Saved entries
--- START ---

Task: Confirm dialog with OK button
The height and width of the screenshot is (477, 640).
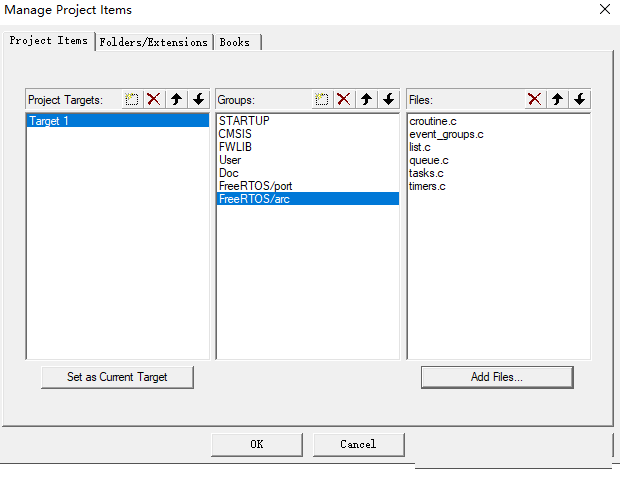Action: point(257,444)
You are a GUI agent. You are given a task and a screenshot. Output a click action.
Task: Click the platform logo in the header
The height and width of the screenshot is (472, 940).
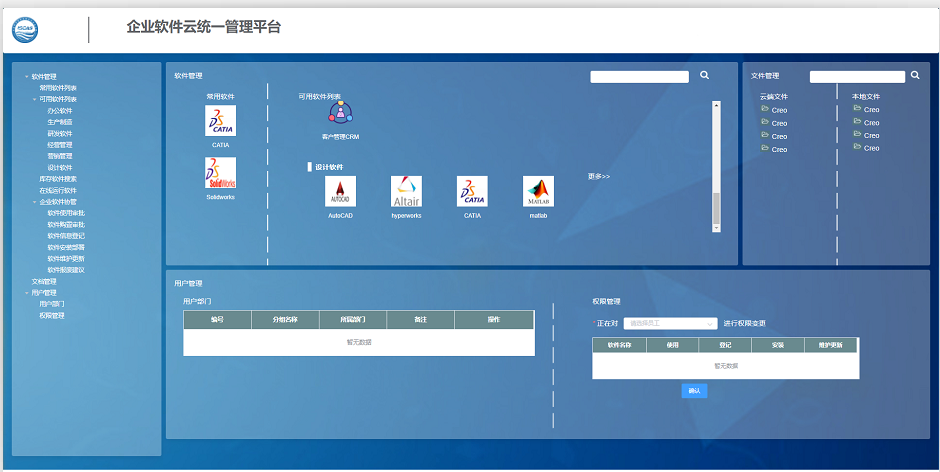(x=26, y=30)
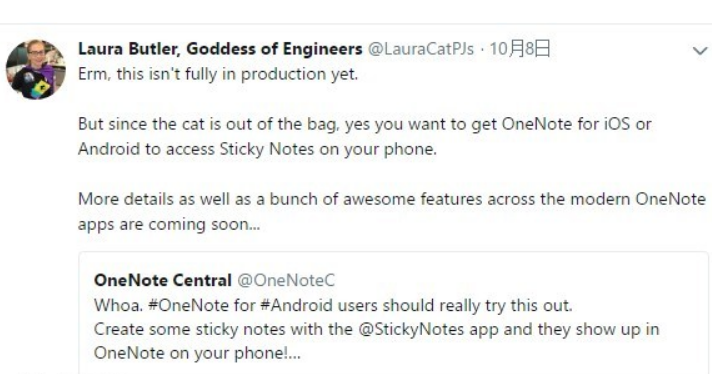Image resolution: width=712 pixels, height=374 pixels.
Task: Click the @LauraCatPJs handle
Action: click(x=420, y=49)
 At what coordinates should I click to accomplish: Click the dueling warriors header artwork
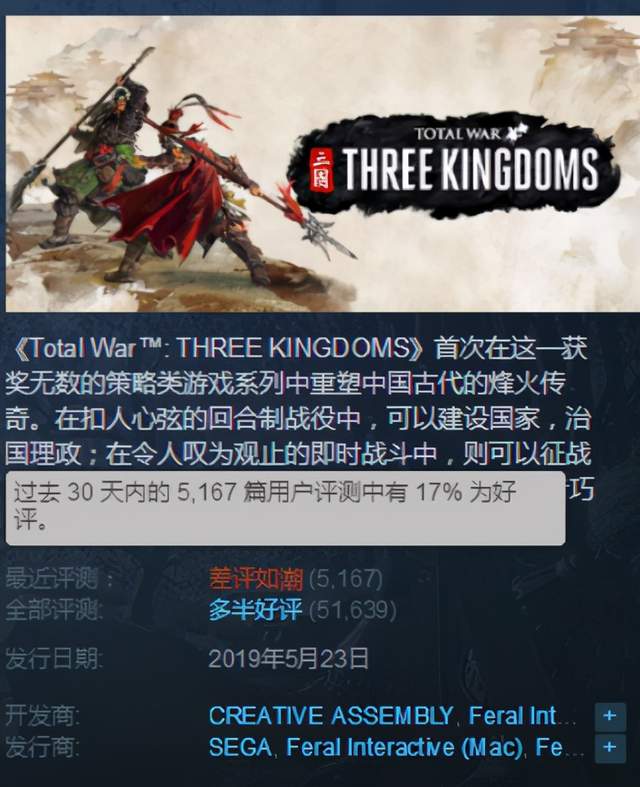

--- END ---

__ACTIVITY__. Using the data above, return the lines from the one holding "The height and width of the screenshot is (477, 640)." through the one holding "Task: Click the platform logo in the header" exactly, but not the pictures.

__FINISHED EXERCISE__.
The height and width of the screenshot is (477, 640).
Action: point(257,444)
You are a GUI agent. You are given a task and a screenshot. Output a click action.
Task: Click the platform logo in the header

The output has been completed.